With the advent of online bookstores, finding a book which you'd loved as a kid is easier than ever. Making a backlist available in this way is a great idea. It might have the unfortunate side effect, however, of making us wonder about the popularity effect of a book - would a book you loved as a kid stand up to today's readers? Do the award winners of yesteryear automatically become today's crowd-pleasers? Maybe not. For example...

Reader Gut Reaction:

THE NIGHT SWIMMERS is a Boston Globe-Horn Book Honor Book, a 1981 American Book Award winner, a Parents' Choice Award, a Child Study Children's Book Committee: Children's Book of the Year award winner, an IRA-CBC Children's Choice, and a School Library Journal Best Book of the Year. (NOT a National Book Award winner; the ABA is a whole 'nother award.) So, on one hand, that's a lot of acclaim. Clearly, there's something enduring here... but I am of the opinion that the "something enduring" is not necessarily for kids, not with this book. Please be clear: this is a good book! The writing is clear, the plotting is true, the inner mind is precise. However, THE NIGHT SWIMMERS is also a candidate for a crossover book - I suspect it ought to be read by undergraduate social work majors rather than middle graders.

The author has a very keen and perceptive eye toward motivations and reasons, the way primary school kids think, and exposes the vulnerabilities of these children in a single parent family in a way that is both heartbreaking and eerily bloodless. There's a sense of "it is what it is," a weary resignation, and a great deal of super-mature reasoning on the part of the main character. The bird's eye yet distant point of view endows the piece with such an isolated feeling that this is not an early reader or MG novel most kids would enjoy, and yet... it's a clear snapshot of the late seventies-early eighties with no nostalgia, and I think the plot could well be played out in countless homes, in various ways, today.

Concerning Character: Retta is thrust into sibling leadership at the death of her mother. When their father moves them to a new town to revitalize his flagging country music career, Retta's concerned for her siblings' reputation in their new town. She wants to give them so much - new experiences, the right clothes, the right knowledge - so she marches them out, in the middle of the night, to a neighbor's pool, for swimming excursions. In her mind, she's being a good mother by giving them these experiences.
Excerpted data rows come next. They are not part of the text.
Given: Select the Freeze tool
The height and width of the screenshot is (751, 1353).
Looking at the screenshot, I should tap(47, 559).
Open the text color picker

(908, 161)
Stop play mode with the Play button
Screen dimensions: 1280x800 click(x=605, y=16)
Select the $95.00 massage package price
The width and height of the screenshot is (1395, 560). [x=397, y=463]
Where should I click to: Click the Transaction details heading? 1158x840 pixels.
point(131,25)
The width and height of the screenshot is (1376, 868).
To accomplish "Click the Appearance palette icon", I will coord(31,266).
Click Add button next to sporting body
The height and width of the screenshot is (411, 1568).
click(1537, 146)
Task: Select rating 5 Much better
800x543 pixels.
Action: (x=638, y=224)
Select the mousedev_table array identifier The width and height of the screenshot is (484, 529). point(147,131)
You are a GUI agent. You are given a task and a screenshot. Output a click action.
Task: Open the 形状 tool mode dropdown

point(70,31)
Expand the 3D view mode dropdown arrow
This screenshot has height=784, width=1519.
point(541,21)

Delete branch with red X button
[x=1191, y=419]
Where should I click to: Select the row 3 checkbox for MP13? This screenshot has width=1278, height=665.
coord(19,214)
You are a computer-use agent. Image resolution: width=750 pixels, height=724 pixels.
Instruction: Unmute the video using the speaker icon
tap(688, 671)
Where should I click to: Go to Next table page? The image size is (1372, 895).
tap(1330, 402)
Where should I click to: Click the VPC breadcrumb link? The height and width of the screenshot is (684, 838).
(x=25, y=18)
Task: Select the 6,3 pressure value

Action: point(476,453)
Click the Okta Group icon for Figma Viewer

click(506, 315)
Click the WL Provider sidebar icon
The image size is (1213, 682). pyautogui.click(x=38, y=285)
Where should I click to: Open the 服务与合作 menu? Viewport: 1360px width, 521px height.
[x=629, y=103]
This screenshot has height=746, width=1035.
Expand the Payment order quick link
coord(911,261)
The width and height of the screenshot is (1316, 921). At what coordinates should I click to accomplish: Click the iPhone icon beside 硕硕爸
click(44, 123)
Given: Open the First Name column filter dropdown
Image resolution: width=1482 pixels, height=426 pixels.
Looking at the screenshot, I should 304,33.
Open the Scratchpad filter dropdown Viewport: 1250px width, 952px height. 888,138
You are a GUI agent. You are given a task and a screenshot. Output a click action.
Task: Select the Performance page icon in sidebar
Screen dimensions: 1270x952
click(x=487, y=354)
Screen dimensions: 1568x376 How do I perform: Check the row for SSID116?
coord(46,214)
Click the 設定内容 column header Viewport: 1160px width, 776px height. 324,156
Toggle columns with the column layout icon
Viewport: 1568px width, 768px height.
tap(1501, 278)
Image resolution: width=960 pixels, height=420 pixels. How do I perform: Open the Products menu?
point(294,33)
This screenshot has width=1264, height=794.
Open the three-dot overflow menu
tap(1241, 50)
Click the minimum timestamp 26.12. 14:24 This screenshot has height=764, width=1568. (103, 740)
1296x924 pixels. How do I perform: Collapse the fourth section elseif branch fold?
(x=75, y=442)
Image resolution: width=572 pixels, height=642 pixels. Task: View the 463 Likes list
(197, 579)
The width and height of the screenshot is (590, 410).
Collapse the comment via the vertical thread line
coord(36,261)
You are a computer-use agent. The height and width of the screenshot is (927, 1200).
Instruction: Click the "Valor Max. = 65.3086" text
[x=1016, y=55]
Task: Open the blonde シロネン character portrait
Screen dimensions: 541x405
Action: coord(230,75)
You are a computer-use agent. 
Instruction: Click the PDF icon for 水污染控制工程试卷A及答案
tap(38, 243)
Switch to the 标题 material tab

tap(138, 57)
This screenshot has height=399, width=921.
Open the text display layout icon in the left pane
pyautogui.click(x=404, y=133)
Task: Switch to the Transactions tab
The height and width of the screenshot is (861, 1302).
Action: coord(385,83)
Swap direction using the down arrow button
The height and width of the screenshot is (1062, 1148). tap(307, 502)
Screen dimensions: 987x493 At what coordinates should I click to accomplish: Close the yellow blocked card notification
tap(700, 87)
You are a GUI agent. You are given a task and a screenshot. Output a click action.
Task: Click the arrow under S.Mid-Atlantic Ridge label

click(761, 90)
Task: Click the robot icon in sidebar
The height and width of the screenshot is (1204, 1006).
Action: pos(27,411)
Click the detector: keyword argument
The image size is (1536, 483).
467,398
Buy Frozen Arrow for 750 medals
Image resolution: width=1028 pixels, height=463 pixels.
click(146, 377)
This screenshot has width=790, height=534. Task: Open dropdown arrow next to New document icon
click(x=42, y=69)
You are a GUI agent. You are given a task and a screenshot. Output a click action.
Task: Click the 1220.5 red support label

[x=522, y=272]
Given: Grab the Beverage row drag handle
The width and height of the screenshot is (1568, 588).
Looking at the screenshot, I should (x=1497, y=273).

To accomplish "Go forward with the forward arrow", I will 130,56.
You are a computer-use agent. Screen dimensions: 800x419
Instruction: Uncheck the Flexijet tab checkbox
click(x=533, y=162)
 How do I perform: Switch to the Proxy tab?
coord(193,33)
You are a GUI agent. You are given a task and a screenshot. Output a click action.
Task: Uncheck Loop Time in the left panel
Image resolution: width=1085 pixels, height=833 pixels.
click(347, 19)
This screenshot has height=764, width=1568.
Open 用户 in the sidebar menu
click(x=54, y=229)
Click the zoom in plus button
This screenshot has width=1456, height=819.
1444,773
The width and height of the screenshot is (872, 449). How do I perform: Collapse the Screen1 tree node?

Retta's siblings by turns resent and adore her, but when this story begins, their mother has been dead for two years, and resentment is rapidly taking over adoration. Their father, a honky-tonk lounge singer who works nights, is a self-absorbed peacock of a man with few redeeming characteristics. He remains unavailable in hopes that problems will solve themselves. He honestly does not SEE his children - at all. He sees himself. His loss. His life. His dreams. Three children - no mother - and though he loves them, in apparently the deepest way his very crowded and shallow heart can muster, they have no real father, either. A sister who thinks she's responsible for her little Clearly, these guys are in trouble.

Retta is bossy - and quite an officious little bustling busybody. She is, as a sibling, both perfectly caricatured, and perfectly unlikable. Yet, most of the story is told through her desperate eyes. She sees the world through the lens of her television, and often acts in ways in which TV mothers act - because she has no other role model. This loss is neither particularly saddening nor sharp, but is deeply pervasive within the plot. Retta does what she does and acts as she acts because this is how TV mothers act, and God knows, she and her siblings need a mother - any kind of mother. She clings grimly and pathetically to the role, giving them peanut butter sandwiches, pinches, shakes, and scolds... and she's doing the best that she can. When the elder of her two younger brothers finds a new friend to hang out with, and invites their youngest brother along, she feels her tiny empire crumbling - and her family further falling apart. Desperate to keep "parental" failure at bay, one night she follows her brother to meet his new friend - leaving their dreamy youngest brother unsupervised. It quickly becomes apparent that Retta is not a mother - and that someone must shoulder that responsibility for her family, before it's too late.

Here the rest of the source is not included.